# What are the odds??



## brian john (Mar 11, 2007)

claire1979 said:


> Well, I passed the aptitude test and already interviewed. I got a letter today saying that I will be placed on a waiting list for up to 2 years. Does anyone know what the odds are of people on the waiting list being selected in the future since they do this test/interview process frequently.


0% to 100% NO WAY I'd sit waiting, I'd move ahead with my life, if they call you; well good if not, nothing lost.


----------



## claire1979 (Jun 25, 2009)

brian john said:


> 0% to 100% NO WAY I'd sit waiting, I'd move ahead with my life, if they call you; well good if not, nothing lost.


Thanks for the reply Brian. I've been sitting on unemployment since January, like most Ohioans right now. So all I can do is sit and wait for something to come along. I've been trying to move ahead, but no one is hiring anywhere. I want to be an electrician more than anything, but i guess it just isn't meant to be.


----------



## drsparky (Nov 13, 2008)

Good luck I have waiting since February for work to pick up, I did get caught up on my fishing.


----------



## claire1979 (Jun 25, 2009)

drsparky said:


> Good luck I have waiting since February for work to pick up, I did get caught up on my fishing.

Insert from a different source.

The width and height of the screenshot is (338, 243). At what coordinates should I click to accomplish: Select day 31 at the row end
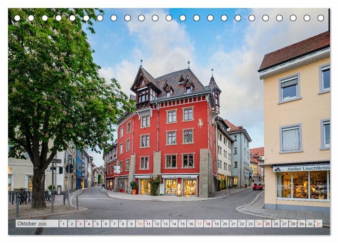tap(318, 224)
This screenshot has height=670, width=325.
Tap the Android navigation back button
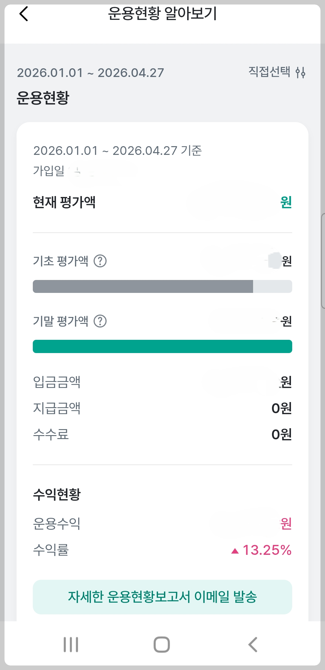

Hey drsparky, out of work since Feb...Well maybe there's no work here either. Maybe there are no classes coming up then. Does the Union go through this applicant process even if there are no classes in the near future?


----------



## brian john (Mar 11, 2007)

claire1979 said:


> Thanks for the reply Brian. I've been sitting on unemployment since January, like most Ohioans right now. So all I can do is sit and wait for something to come along. I've been trying to move ahead, but no one is hiring anywhere. I want to be an electrician more than anything, but i guess it just isn't meant to be.


Maybe it is time to look out of state for work. Sitting on unemployment would depress me and drive me wonkers.


----------



## drsparky (Nov 13, 2008)

They need to keep adding new blood; they have plenty of retirements.:wheelchair:


----------



## claire1979 (Jun 25, 2009)

brian john said:


> Maybe it is time to look out of state for work. Sitting on unemployment would depress me and drive me wonkers.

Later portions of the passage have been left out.